(TEXT TO READ):

Some weeks ago, I rented the 2007 adventure film National Treasure: Book of Secrets on DVD, in which treasure hunter Benjamin Franklin Gates (played by Nicholas Cage) looks to discover the truth behind the assassination of Abraham Lincoln. In the movie’s first scene, which takes place in a tavern in Washington, D.C. five days after the end of the Civil War, Ben Gates’ great-great-grandfather Thomas Gates is approached by John Wilkes Booth and another member of the Knights of the Golden Circle, who ask him to decipher a secret message, which has obviously been encrypted using the Playfair cipher and might lead them to a mythological city of gold called Cíbola.
As the Playfair cipher was state-of-the-art at the end of the Civil War in 1865, I wondered how someone (even if portrayed as a well-known puzzle solver) would be able to perform a successful ciphertext-only attack within just one or two hours, not having any frequency tables at hand and given a ciphertext consisting of only 22 digraphs (= pairs of letters). The following article will explain the basic concepts (encryption, decryption and cryptanalysis) of the Playfair cipher using the example from National Treasure: Book of Secrets.

(SET PROBLEM A):
Answer these questions from the Playfair cipher article:
(i) In what year was the film National Treasure: Book of Secrets released?
(ii) What mythological city of gold might the secret message lead to?
(iii) How many digraphs make up the ciphertext?
(SET PROBLEM B):
Retype the Playfair cipher article from "Some weeks ago, I" to "gold called Cíbola.".
The lines that come next are not needed.

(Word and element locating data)
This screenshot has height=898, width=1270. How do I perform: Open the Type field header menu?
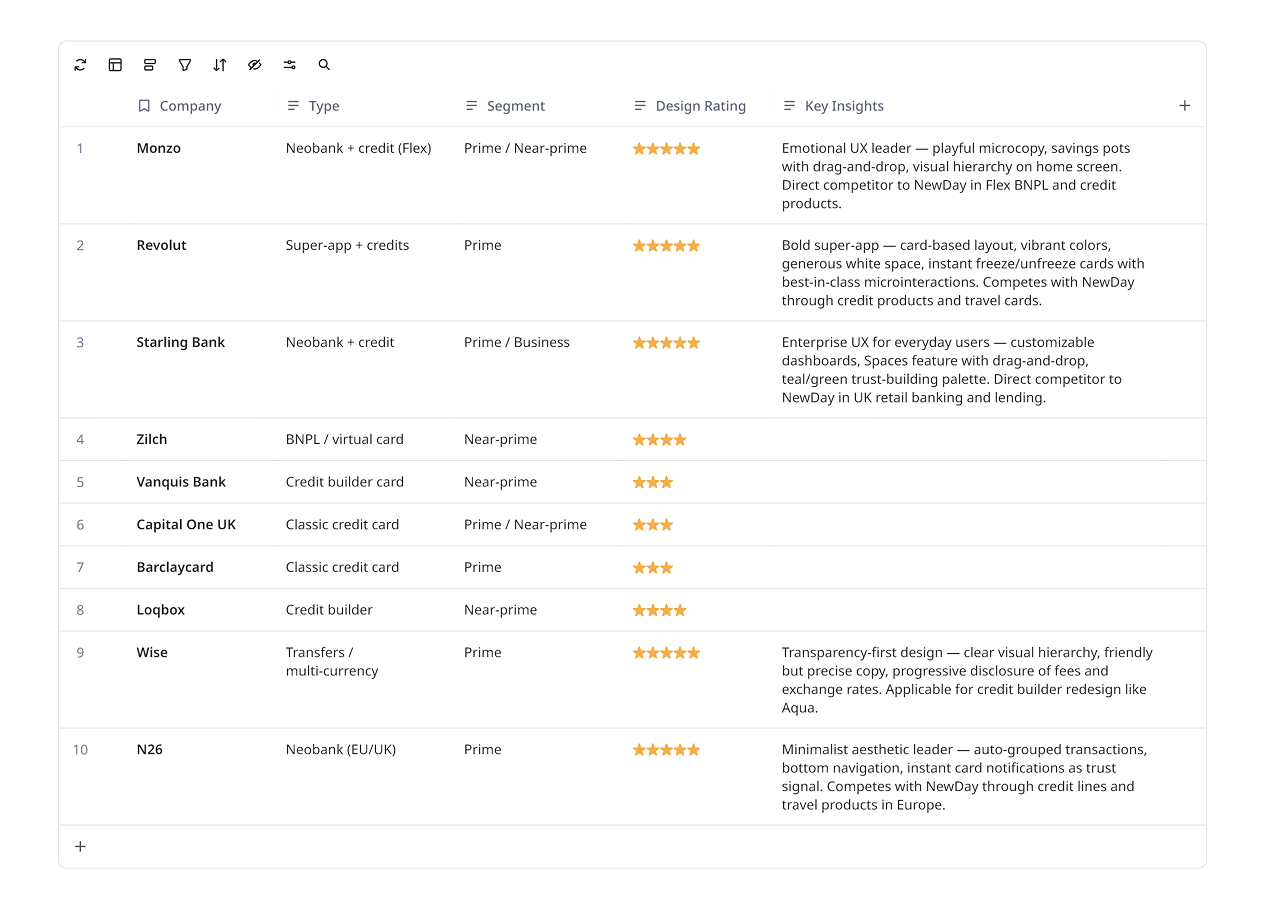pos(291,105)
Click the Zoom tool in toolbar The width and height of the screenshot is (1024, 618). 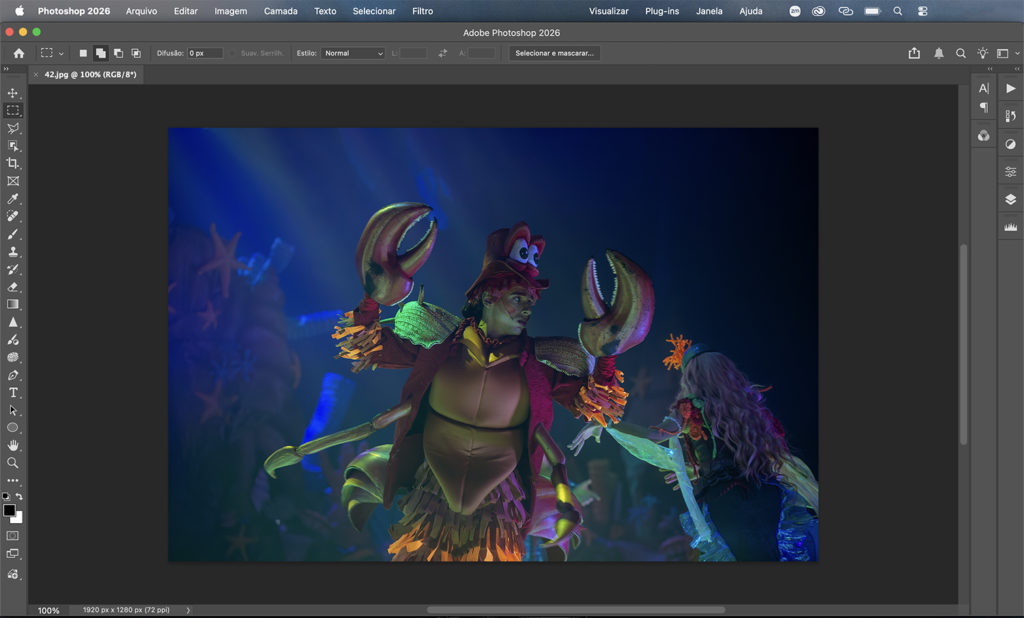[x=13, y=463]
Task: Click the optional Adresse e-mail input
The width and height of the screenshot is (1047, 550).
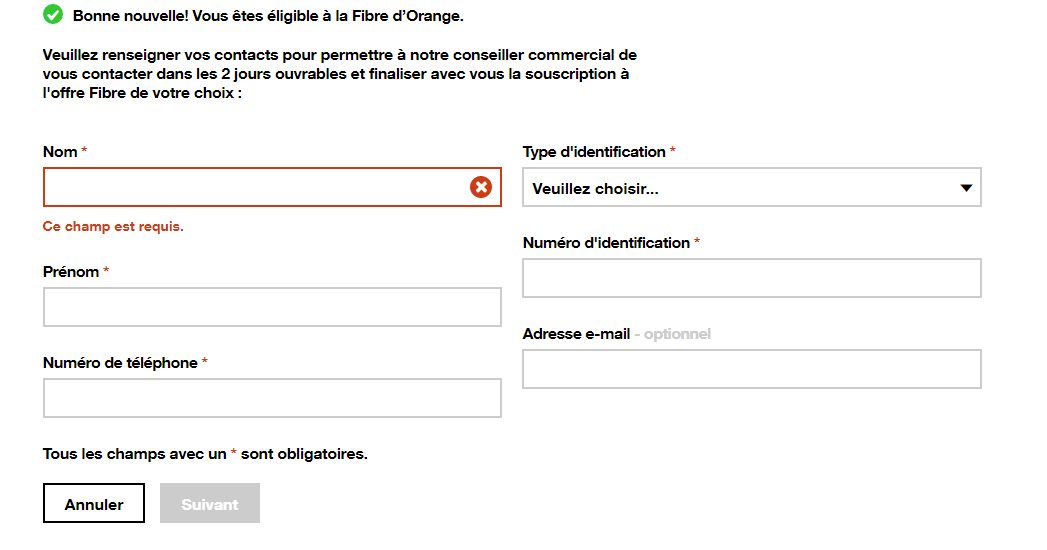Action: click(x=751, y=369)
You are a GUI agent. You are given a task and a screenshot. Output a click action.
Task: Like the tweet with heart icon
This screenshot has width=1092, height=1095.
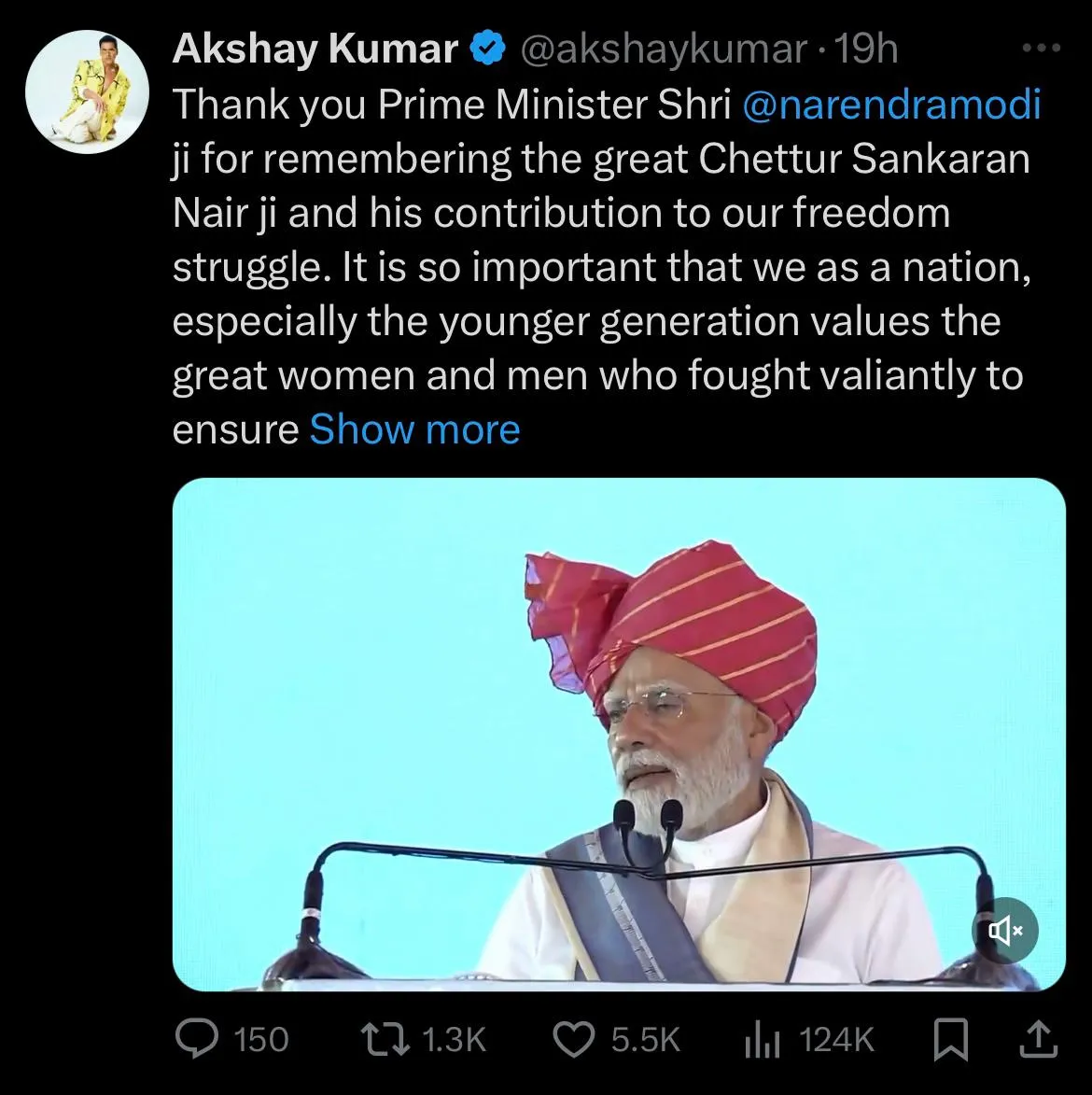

(EXPECTED OUTPUT A):
(i) 2007
(ii) Cíbola
(iii) 22

(EXPECTED OUTPUT B):
Some weeks ago, I rented the 2007 adventure film National Treasure: Book of Secrets on DVD, in which treasure hunter Benjamin Franklin Gates (played by Nicholas Cage) looks to discover the truth behind the assassination of Abraham Lincoln. In the movie’s first scene, which takes place in a tavern in Washington, D.C. five days after the end of the Civil War, Ben Gates’ great-great-grandfather Thomas Gates is approached by John Wilkes Booth and another member of the Knights of the Golden Circle, who ask him to decipher a secret message, which has obviously been encrypted using the Playfair cipher and might lead them to a mythological city of gold called Cíbola.